DIRECTIVE:
Rewrite the part of the entries that opens with the line containing "Given: Click the Word document source icon" and closes at the end of the entries, replacing "Word document" with "Excel spreadsheet" and keeping everything else unchanged. Omit the pictures from your answer.
## start DATASET EXCERPTS
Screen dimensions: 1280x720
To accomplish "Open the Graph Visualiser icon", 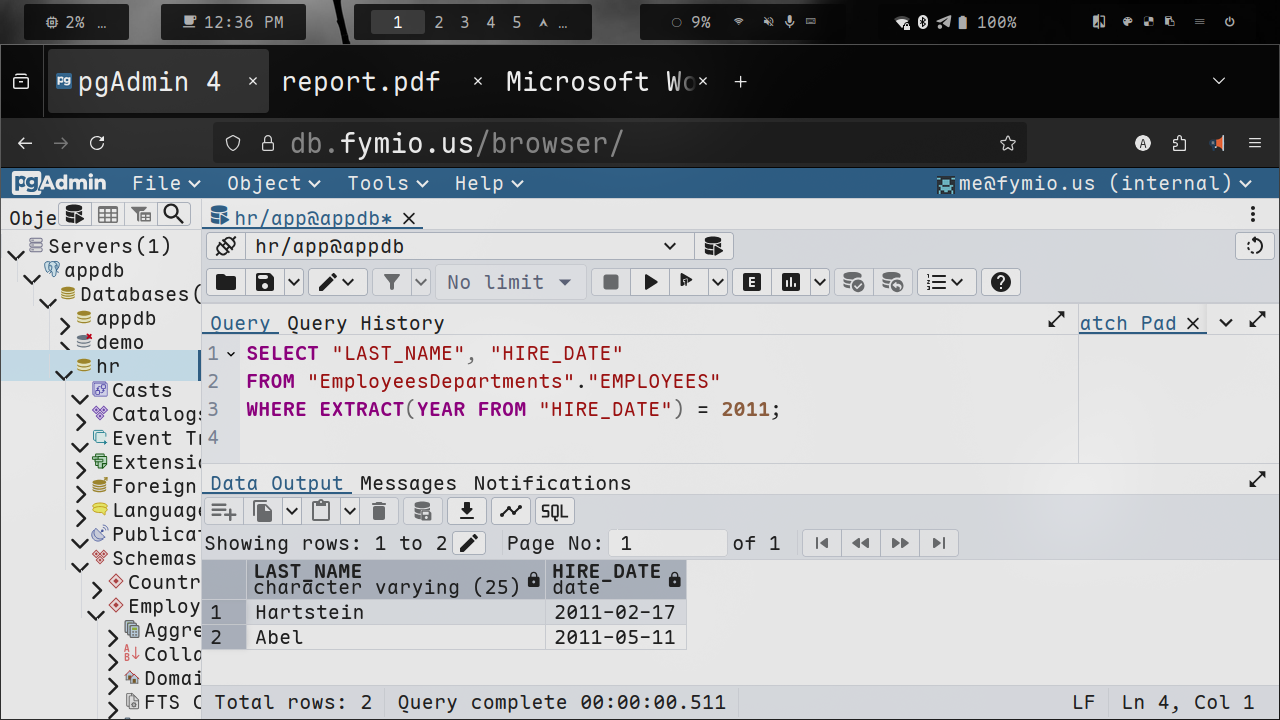I will click(x=511, y=512).
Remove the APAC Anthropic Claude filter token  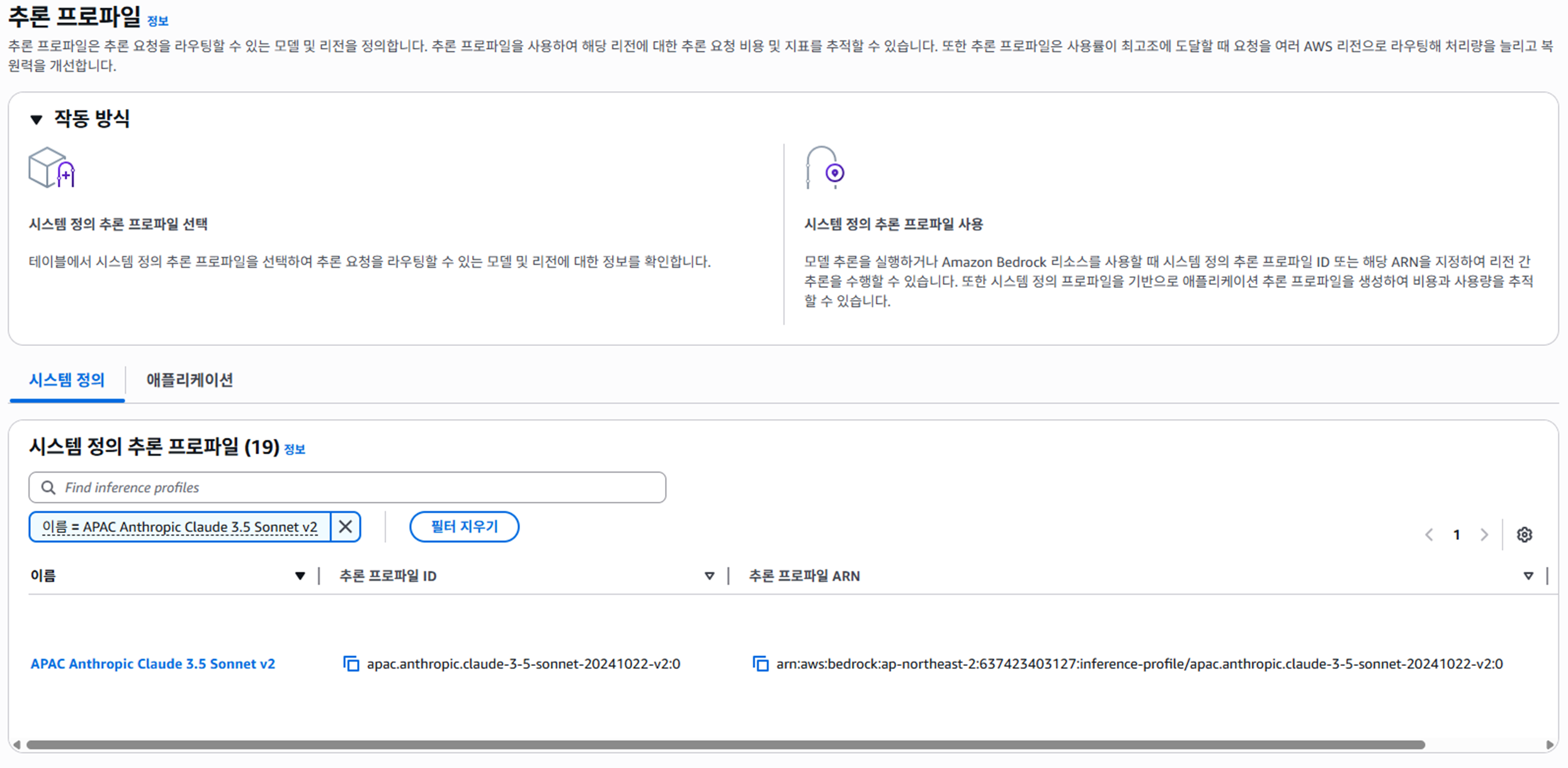[345, 527]
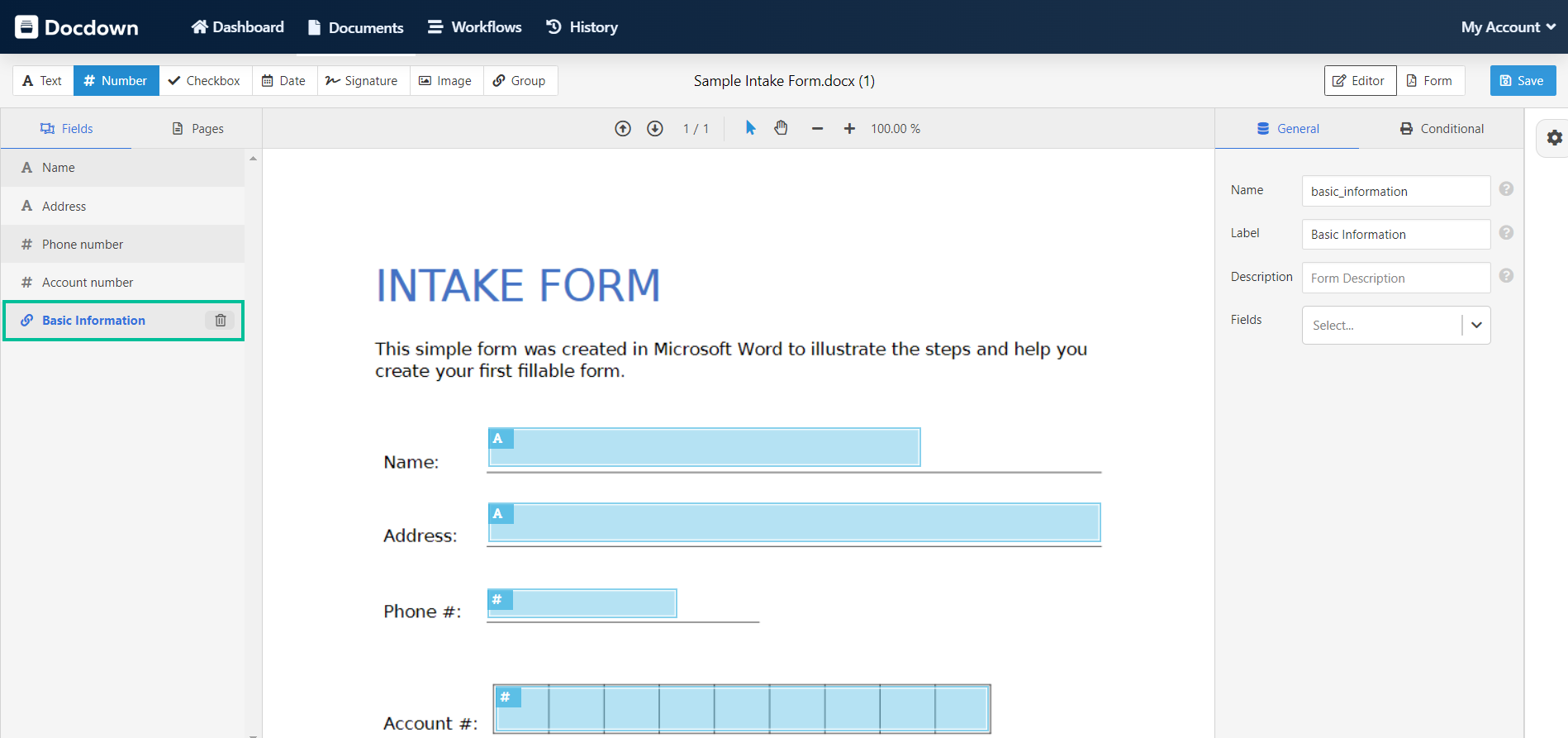
Task: Go to the Dashboard link
Action: pos(238,27)
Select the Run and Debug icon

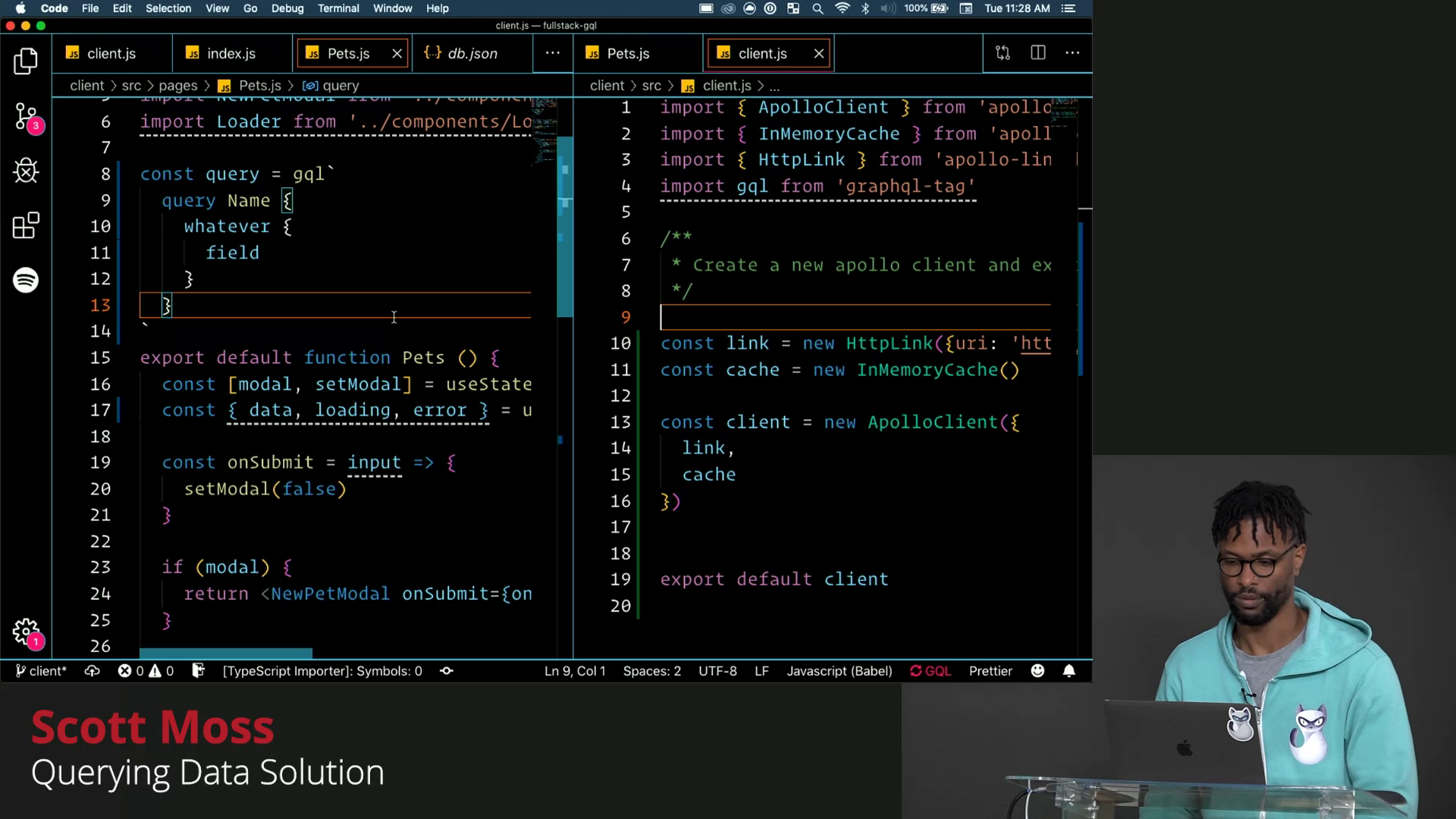point(26,171)
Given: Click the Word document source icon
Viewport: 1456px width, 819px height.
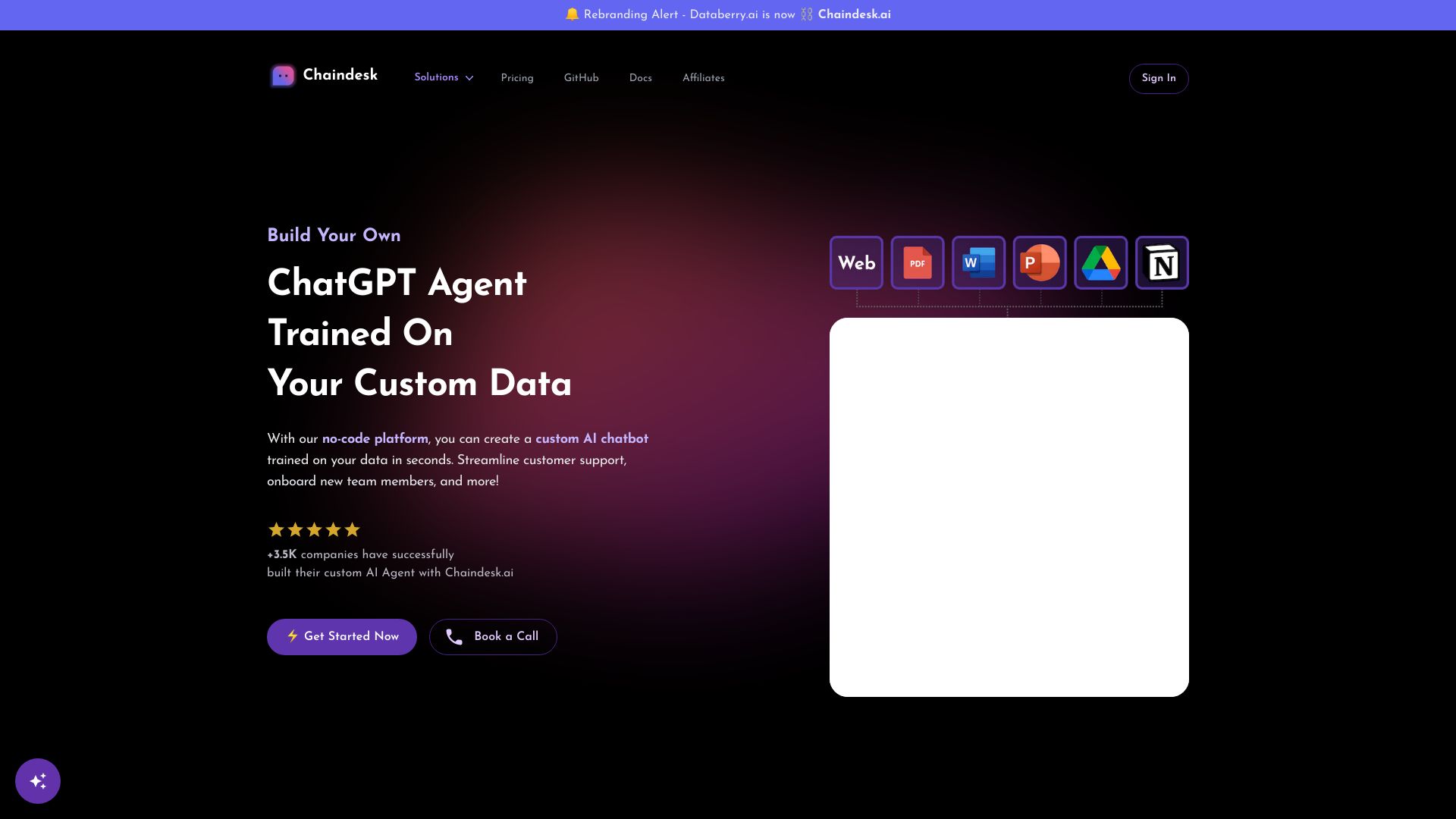Looking at the screenshot, I should [978, 263].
## end DATASET EXCERPTS
CORRECT OUTPUT:
Given: Click the Excel spreadsheet source icon
Viewport: 1456px width, 819px height.
Looking at the screenshot, I should [978, 263].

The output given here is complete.